=== Data for this task ===

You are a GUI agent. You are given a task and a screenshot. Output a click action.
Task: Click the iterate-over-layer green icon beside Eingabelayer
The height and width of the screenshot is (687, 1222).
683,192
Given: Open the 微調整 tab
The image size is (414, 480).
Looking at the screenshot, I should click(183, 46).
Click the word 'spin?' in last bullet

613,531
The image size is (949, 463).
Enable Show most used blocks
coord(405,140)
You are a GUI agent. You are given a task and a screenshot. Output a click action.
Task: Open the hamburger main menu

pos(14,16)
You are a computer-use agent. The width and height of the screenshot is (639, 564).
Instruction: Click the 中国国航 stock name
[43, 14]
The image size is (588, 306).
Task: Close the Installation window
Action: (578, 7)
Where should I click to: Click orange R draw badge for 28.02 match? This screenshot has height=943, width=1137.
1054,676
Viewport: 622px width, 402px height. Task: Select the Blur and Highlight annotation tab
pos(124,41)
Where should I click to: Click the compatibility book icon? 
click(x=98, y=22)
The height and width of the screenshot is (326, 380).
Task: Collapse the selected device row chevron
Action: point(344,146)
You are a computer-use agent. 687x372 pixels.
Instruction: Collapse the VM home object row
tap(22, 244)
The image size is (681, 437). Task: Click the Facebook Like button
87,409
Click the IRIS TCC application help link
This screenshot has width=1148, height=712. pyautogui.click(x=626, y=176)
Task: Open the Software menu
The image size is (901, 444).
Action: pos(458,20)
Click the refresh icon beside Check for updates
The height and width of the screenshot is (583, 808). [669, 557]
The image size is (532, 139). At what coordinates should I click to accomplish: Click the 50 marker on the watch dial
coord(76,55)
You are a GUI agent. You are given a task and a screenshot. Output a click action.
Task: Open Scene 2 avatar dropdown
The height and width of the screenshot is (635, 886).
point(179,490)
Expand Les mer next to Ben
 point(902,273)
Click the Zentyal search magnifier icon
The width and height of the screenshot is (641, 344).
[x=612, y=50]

===

● **Required task**:
Copy every row above word for word, keeping each line as it stands.

● **Written answer**:
You are a GUI agent. You are given a task and a screenshot. Output a click action.
Task: Click the iterate-over-layer green icon beside Eingabelayer
The height and width of the screenshot is (687, 1222).
683,192
Given: Open the 微調整 tab
The image size is (414, 480).
Looking at the screenshot, I should click(183, 46).
Click the word 'spin?' in last bullet

613,531
The image size is (949, 463).
Enable Show most used blocks
coord(405,140)
You are a GUI agent. You are given a task and a screenshot. Output a click action.
Task: Open the hamburger main menu

pos(14,16)
You are a computer-use agent. The width and height of the screenshot is (639, 564).
Instruction: Click the 中国国航 stock name
[43, 14]
The image size is (588, 306).
Task: Close the Installation window
Action: (578, 7)
Where should I click to: Click orange R draw badge for 28.02 match? This screenshot has height=943, width=1137.
1054,676
Viewport: 622px width, 402px height. Task: Select the Blur and Highlight annotation tab
pos(124,41)
Where should I click to: Click the compatibility book icon? 
click(x=98, y=22)
The height and width of the screenshot is (326, 380).
Task: Collapse the selected device row chevron
Action: point(344,146)
You are a computer-use agent. 687x372 pixels.
Instruction: Collapse the VM home object row
tap(22, 244)
The image size is (681, 437). Task: Click the Facebook Like button
87,409
Click the IRIS TCC application help link
This screenshot has width=1148, height=712. pyautogui.click(x=626, y=176)
Task: Open the Software menu
The image size is (901, 444).
Action: pos(458,20)
Click the refresh icon beside Check for updates
The height and width of the screenshot is (583, 808). [669, 557]
The image size is (532, 139). At what coordinates should I click to accomplish: Click the 50 marker on the watch dial
coord(76,55)
You are a GUI agent. You are given a task and a screenshot. Output a click action.
Task: Open Scene 2 avatar dropdown
The height and width of the screenshot is (635, 886).
point(179,490)
Expand Les mer next to Ben
 point(902,273)
Click the Zentyal search magnifier icon
The width and height of the screenshot is (641, 344).
[x=612, y=50]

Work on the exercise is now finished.